Continue o texto sobre a programação da TV Tupi a partir do ponto em que ele termina.

> [Trecho selecionado]

((

Os telespectadores se aventuravam com as séries nacionais Falcão Negro (1957), Alô Doçura (1954), com Eva Wilma e John Herbert, e Vigilante Rodoviário (1961). Os seriados de maior sucesso internacional também eram apresentados na emissora, como Rin-Tin-Tin, Perdidos no Espaço, Thunderbirds, A Feiticeira, Jeane é um Gênio, Zorro, Ultraman, Nacional Kid, Speed Racer e Bonanza (programa especialmente produzido pela NBC a pedido da RCA como forma de testar e apresentar a mais nova tecnologia desenvolvida pela empresa naquele momento, a TV em cores).


Já entre os programas de auditório e variedades, o Espetáculos Tonelux, de 1962, ficou na mente de muitas pessoas especialmente pelo seu comercial, protagonizado por Neide Aparecida – a maior garota propaganda da época – que, com toda a sua simpatia, olhava para a câmera e falava, pausadamente, o nome do patrocinador: ‘To… Ne… Luxxxxx!’. O Almoço com as Estrelas (1956), comandado por Airton e Lolita Rodrigues, converteu-se numa verdadeira tradição aos sábados à tarde. Anos mais tarde, esse mesmo casal também comandaria, na Tupi, o Clube dos Artistas nas noites de sexta-feira. No Rio de Janeiro, J. Silvestre fazia história, quebrando todos os recordes de audiência, com os seus programas O Céu é o Limite, de perguntas e respostas, e o Esta é a Sua Vida (ambos de 1956).


No jornalismo, o programa pioneiro foi o Imagens do Dia, exibido logo no segundo dia da TV Tupi e que não tinha horário fixo (ia ao ar entre 21h30min e 22h). O grande telejornal da Tupi nasceria somente no dia 1/4/1952: o Repórter Esso, originado do radiojornal homônimo. Muitos fatos marcantes foram registrados pela ‘testemunha ocular da história’ (slogan do programa), que também trazia os destaques internacionais da agência UPI. Cada emissora Associada possuía um locutor diferente na condução do noticiário. O Repórter Esso permaneceu no ar até 1970, depois de sofrer com a fortíssima concorrência do primeiro telejornal transmitido em rede nacional do Brasil: o Jornal Nacional (1969), da TV Globo.

))

(Alguns registros)
((

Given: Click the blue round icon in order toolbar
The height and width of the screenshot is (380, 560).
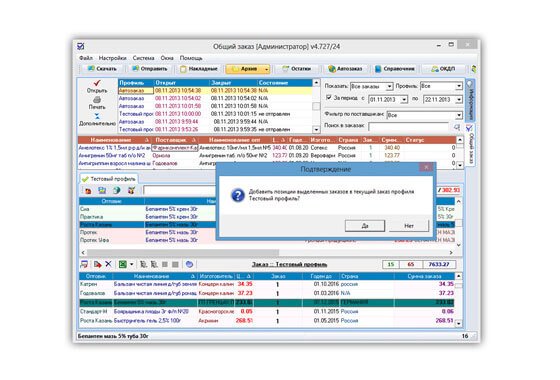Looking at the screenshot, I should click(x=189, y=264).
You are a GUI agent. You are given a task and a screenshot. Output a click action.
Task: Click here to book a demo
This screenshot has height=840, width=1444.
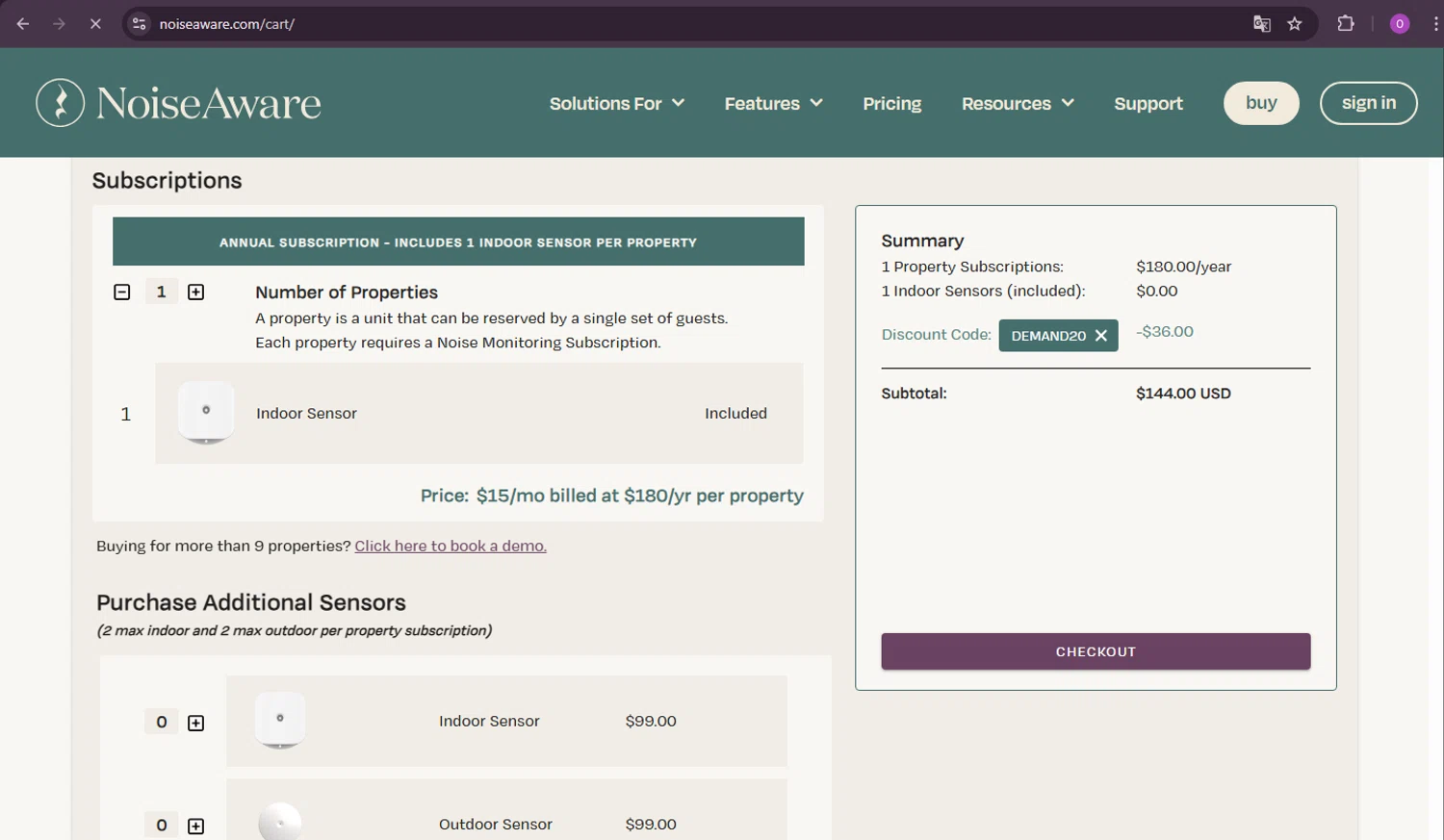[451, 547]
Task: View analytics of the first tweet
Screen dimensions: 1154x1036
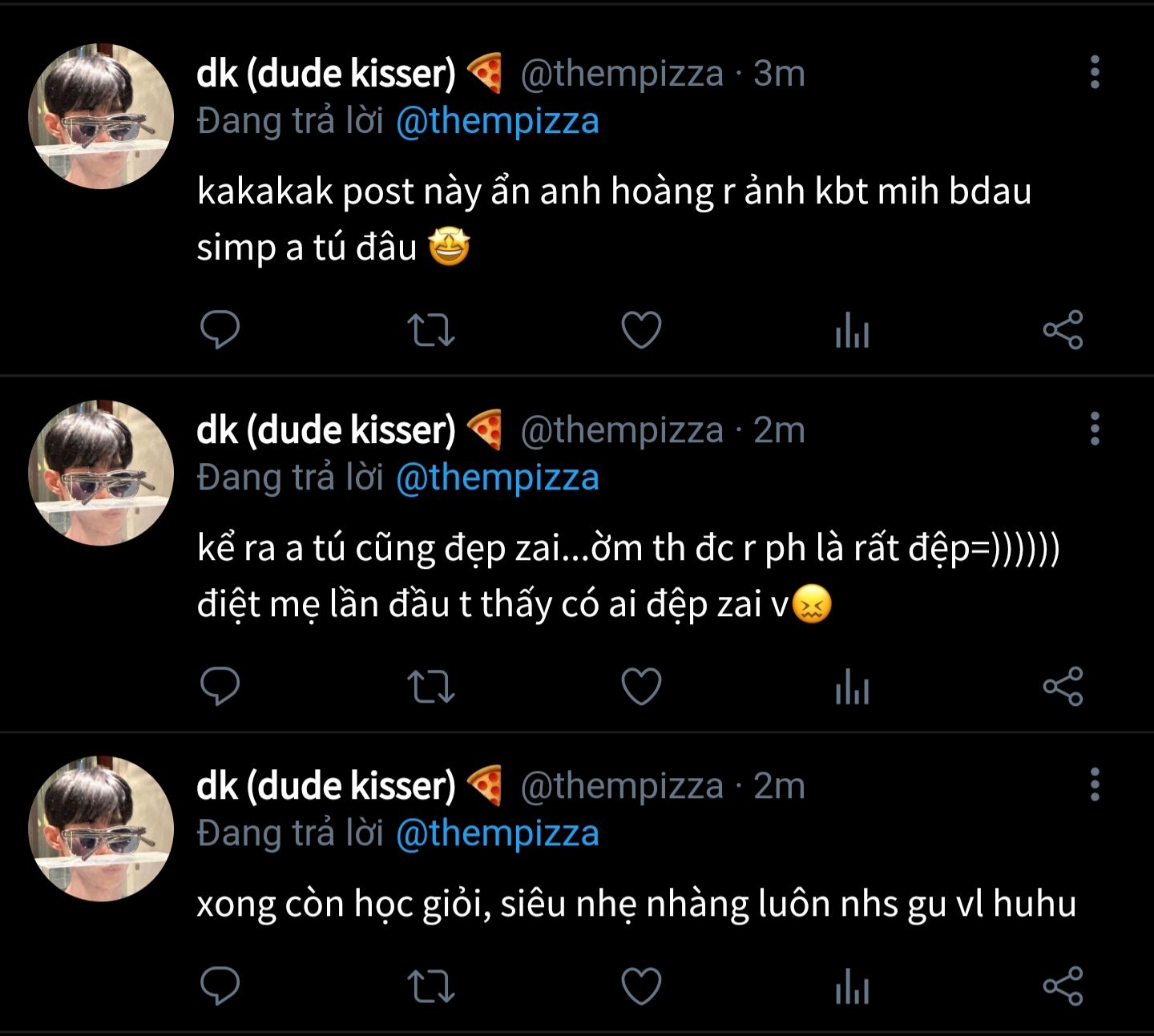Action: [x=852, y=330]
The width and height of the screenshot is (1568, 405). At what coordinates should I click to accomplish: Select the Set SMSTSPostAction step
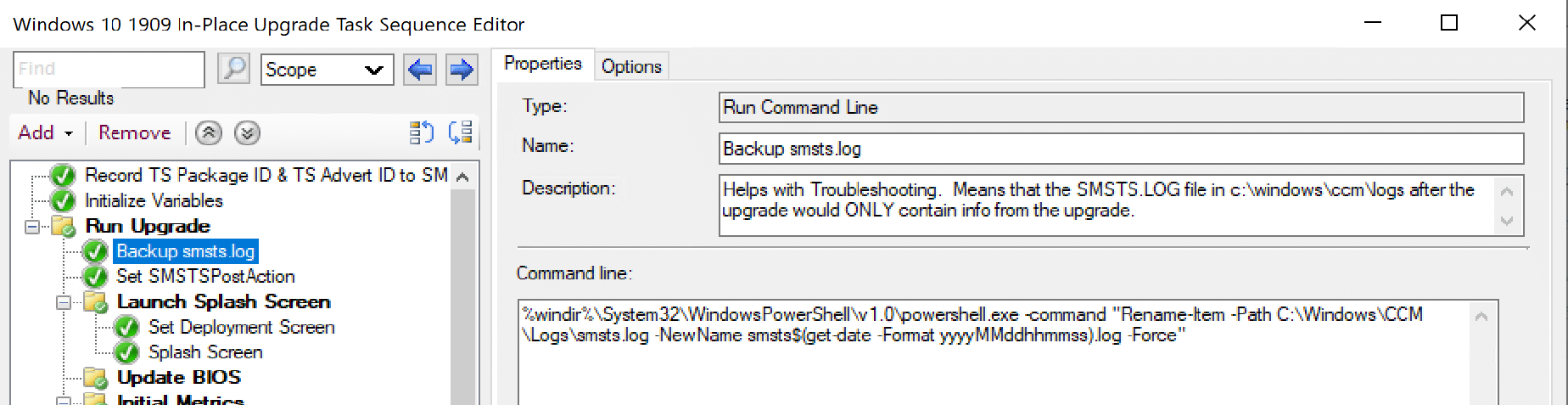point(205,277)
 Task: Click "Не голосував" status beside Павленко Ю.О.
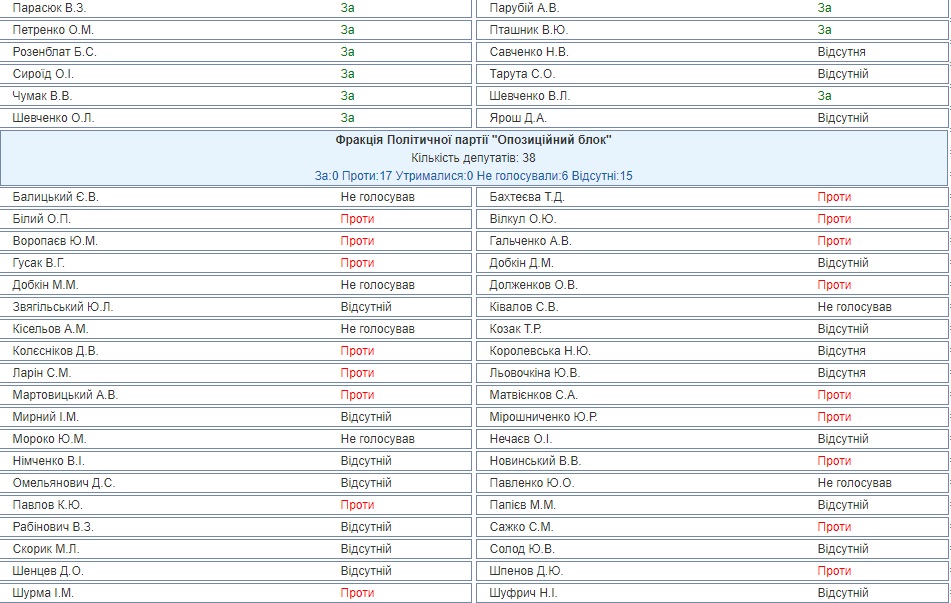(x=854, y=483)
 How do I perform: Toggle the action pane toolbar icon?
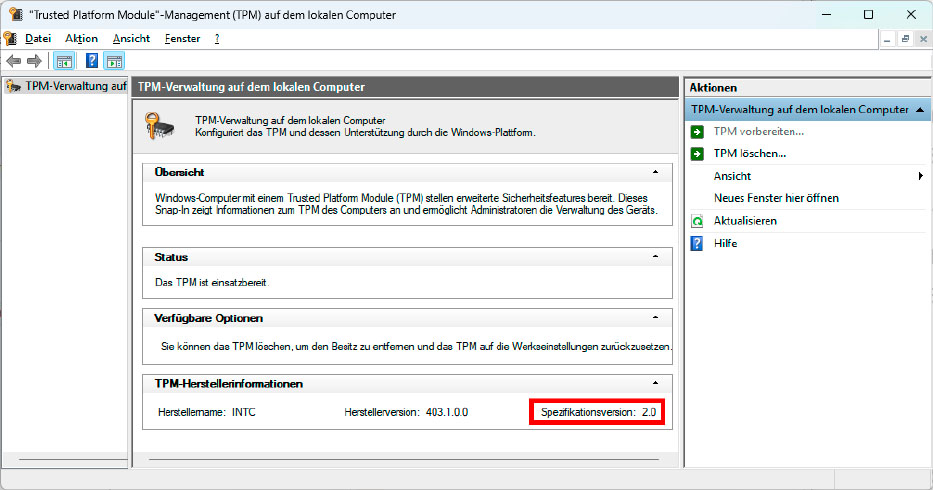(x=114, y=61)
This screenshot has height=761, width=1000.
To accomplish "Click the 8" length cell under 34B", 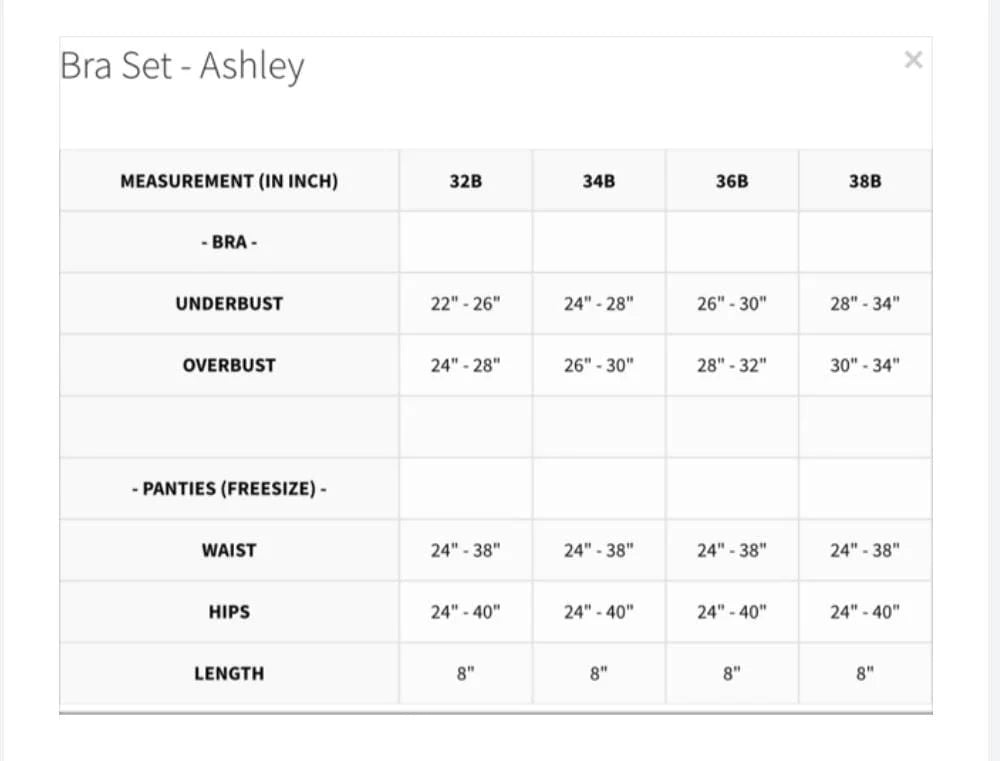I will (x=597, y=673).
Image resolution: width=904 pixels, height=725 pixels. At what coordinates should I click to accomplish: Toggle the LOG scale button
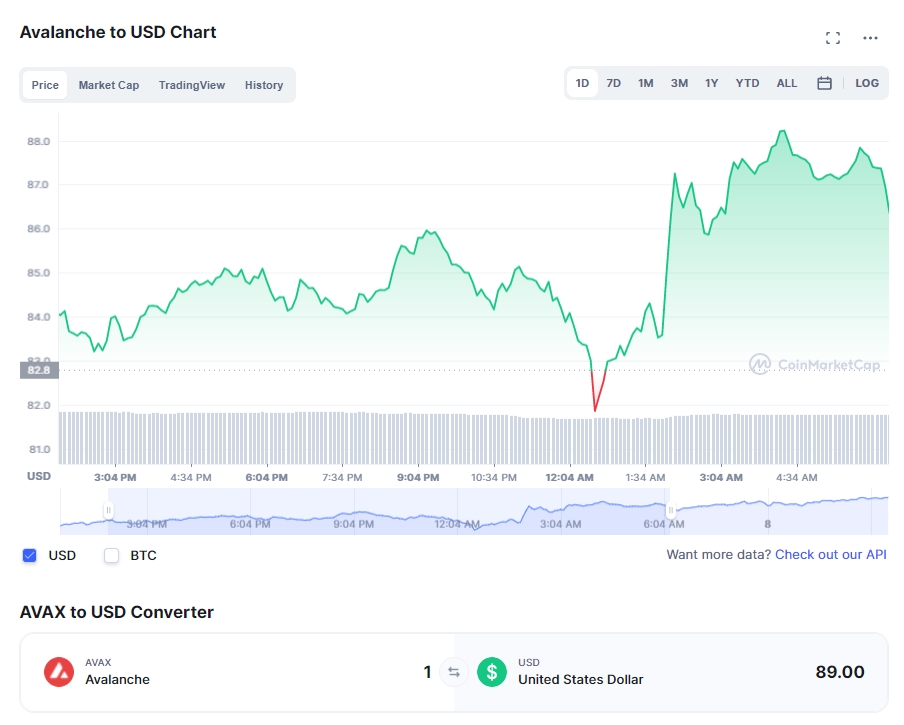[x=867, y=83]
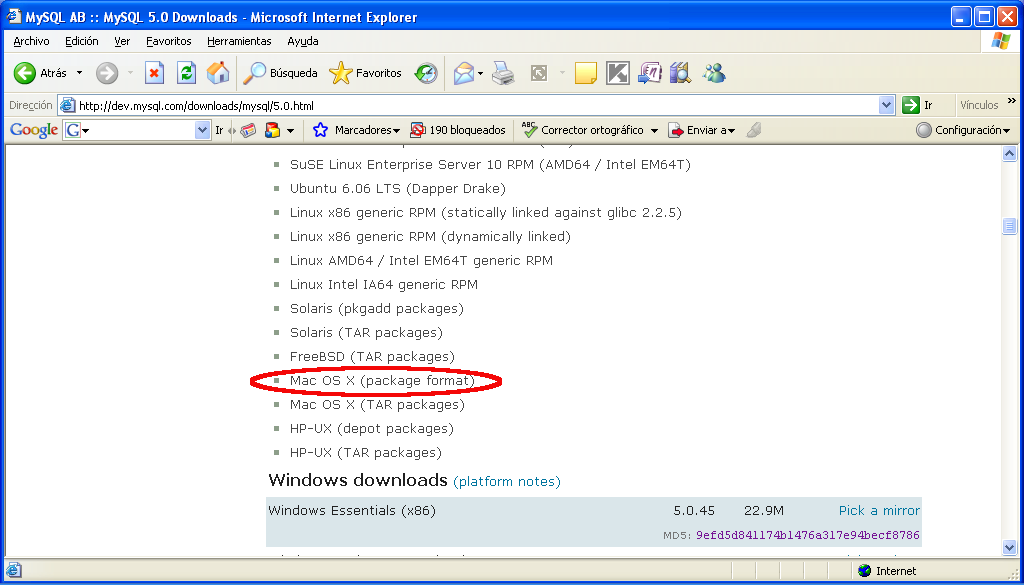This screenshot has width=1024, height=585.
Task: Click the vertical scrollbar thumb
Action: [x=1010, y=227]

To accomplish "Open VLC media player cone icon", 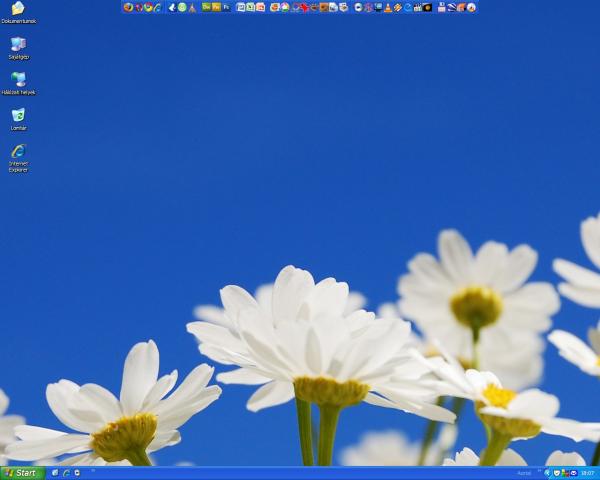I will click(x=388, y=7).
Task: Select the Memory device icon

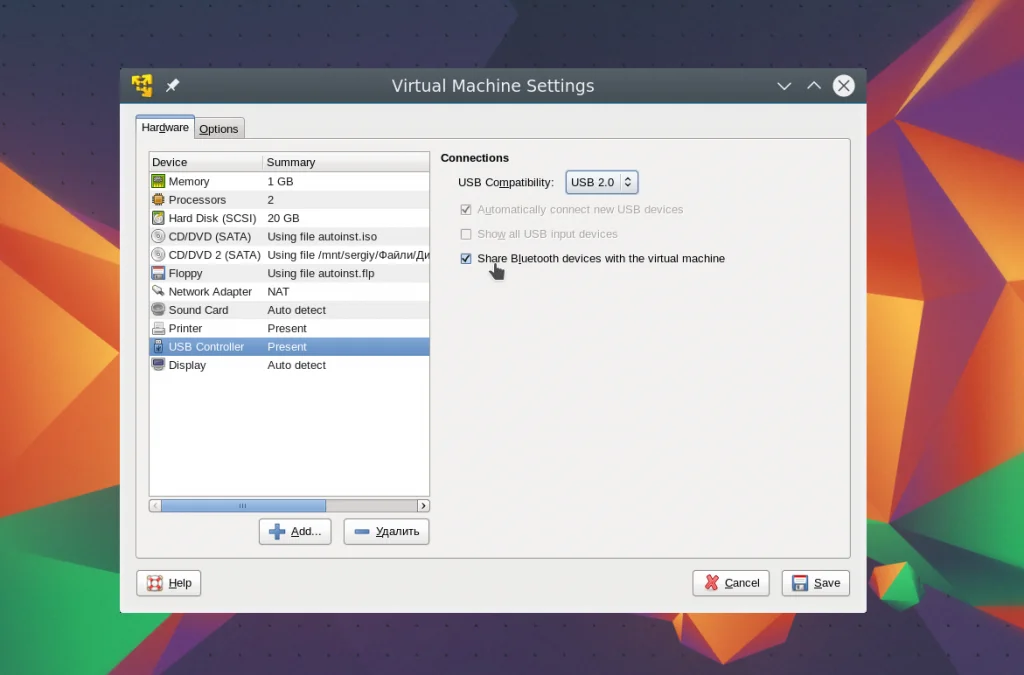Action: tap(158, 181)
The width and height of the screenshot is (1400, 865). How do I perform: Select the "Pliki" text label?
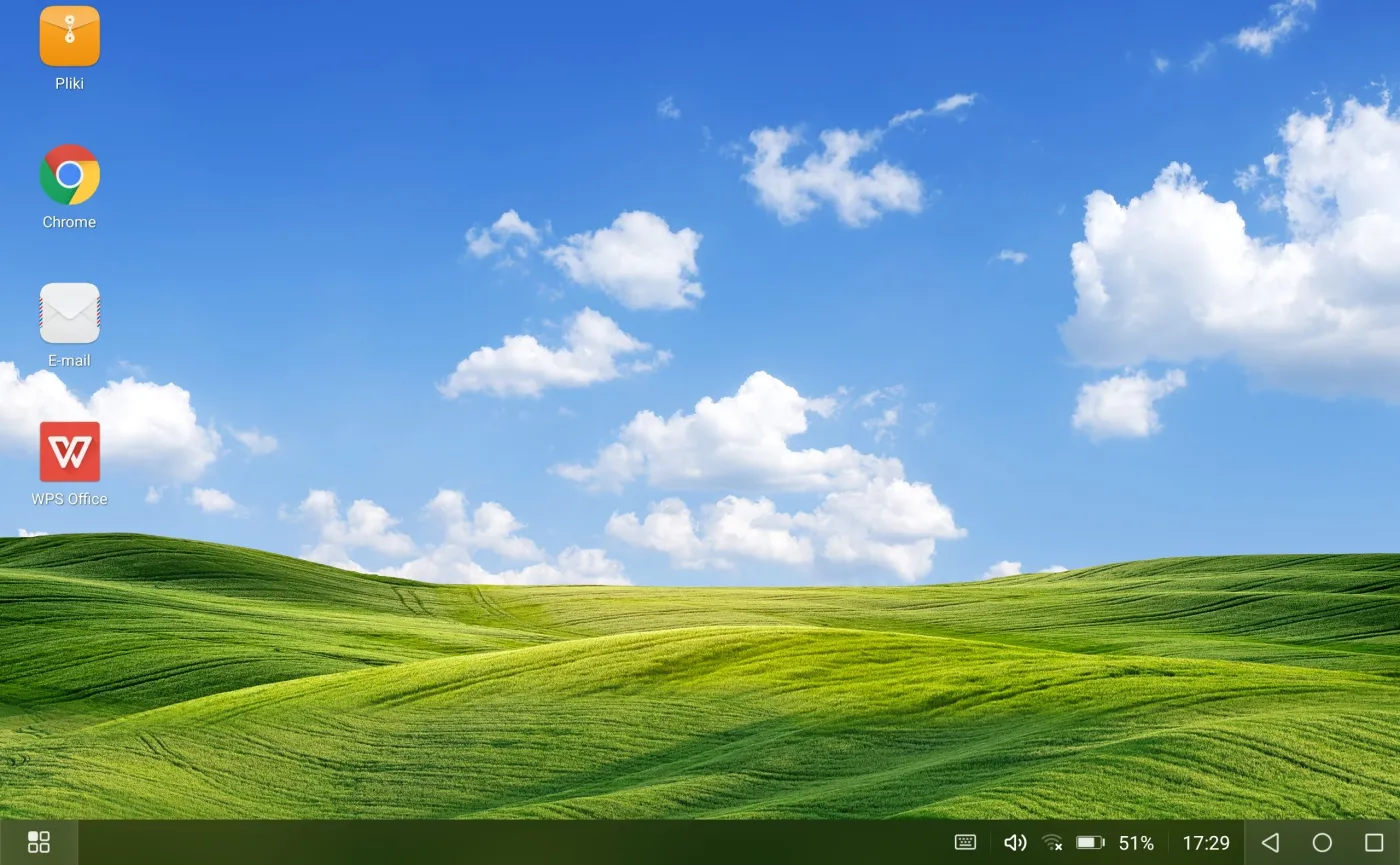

))

> [Resultado da tarefa]
Pinga Fogo, programa lançado em 1962, converteu-se num marco do jornalismo brasileiro ao apresentar, ao vivo do auditório da Tupi, grandes entrevistas com os nomes mais importantes do cenário nacional, contando sempre com um renomado time de jornalistas.


Em 1950, eram 200 aparelhos de TV, todos eles na cidade de São Paulo. Em 1964, ano do golpe militar, esse número já era 8.315 vezes maior, ou 1.660.000 televisores em todo o Brasil. Nos anos seguintes, esse número cresceria ainda mais aceleradamente, muito por causa do ‘milagre econômico’ e de uma nova política de crédito criada pelo governo, que permitia ao cidadão adquirir uma TV em 12, 24 ou 36 prestações. De produto de luxo, o televisor passou a ser um artigo de primeira necessidade, presente na maioria dos lares brasileiros. Esse fenômeno incluiu um novo público, de menor instrução e renda. Fazer com que a TV chegasse a esse novo público passou a ser a grande preocupação dos executivos das redes de televisão na época. A Tupi, assim como todas as outras emissoras, esteve atenta a esse fenômeno e entrou numa nova fase, reforçando seus gêneros de maior audiência, ao mesmo tempo em que já começava a viver suas primeiras crises.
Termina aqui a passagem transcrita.